More recently Gibson also mentioned installing motion sensors in every retrofit or new building to better optimize heating and cooling when no one is present.

How Avison Young will reduce Scope 3 emissions

While acquiring the full breadth of Scope 3 data remains a challenge, Gibson stated the company’s travel agent now includes carbon data for airplane, train and car trips, excluding commuting. Avison Young is also encouraging businesses to dig more into their Scope 3 emissions.

Avison Young has also been conducting more research into its embodied carbon usage, from the types of materials used to the quantity.

Gibson acknowledged there are issues around the adoption of carbon credits.

“Offsetting is quite a grey area of best practices,” he said. “However, whilst we're on this trajectory of reducing emissions, and there are still going to be residual emissions . . . assume we have to use concrete or cement in buildings or steel. They have right now and for the foreseeable future, have emissions in them.”

Gibson’s colleague Brandy Burdeniuk, Avison Young’s director of ESG in North America, had previously told SustainableBiz “the ship had sailed” on achieving these targets mainly through entirely new net-zero or energy-efficient developments. Gibson reaffirmed that focus as part of Avison Young’s strategy.

“The expression I use is that it's a leasing cycle. It's not even a development cycle,” he said. “Existing buildings need to be transformed and are being transformed through retrofits.”

Looking ahead in ESG

As a real estate advisor, Gibson sees areas where Avison Young can influence building development in a more green direction, which he called green clauses.

“Before we've signed the lease, we still have some considerable power to leverage with negotiations with building owners and landlords,” he explained. “So we can try and write into our lease that either from day one or a point in time, we'll reach 100 per cent renewable energy, and that's a target of ours.”

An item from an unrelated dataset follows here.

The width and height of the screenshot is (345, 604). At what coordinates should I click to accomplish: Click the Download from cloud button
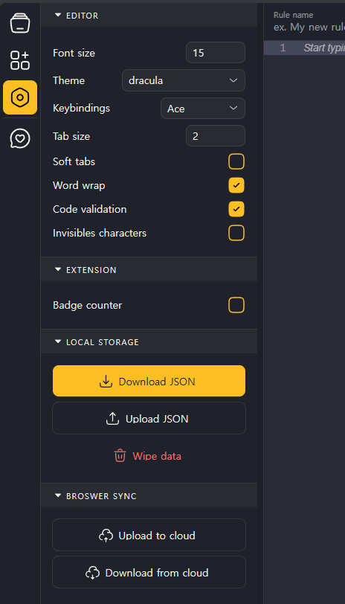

For the 2022 ESG report, he expects to see more accurate data across all three Scopes, although Scope 3 is “not quite there yet” in terms of being able to realize savings. According to Gibson, it's possible to achieve 15 to 20 per cent emissions reductions simply from optimizing space and activity, and so he also expects targets and reduction policies for travel.

Regarding Scope 3, he singled out the need to look more into Avison Young’s supply chain and procurement. He stated Scope 3 emissions could comprise up to 85 per cent of a typical organization’s emissions.

All companies which made the WEF commitment will focus on year-over-year reductions, Gibson said.

“As long as that trajectory is downward, in combination over time and it's on target, we're absolutely fine,” he said. “What we don't want to be doing is doing a sort of step-wise approach whereby we're getting complacent, or we're not seeing the downward trend.”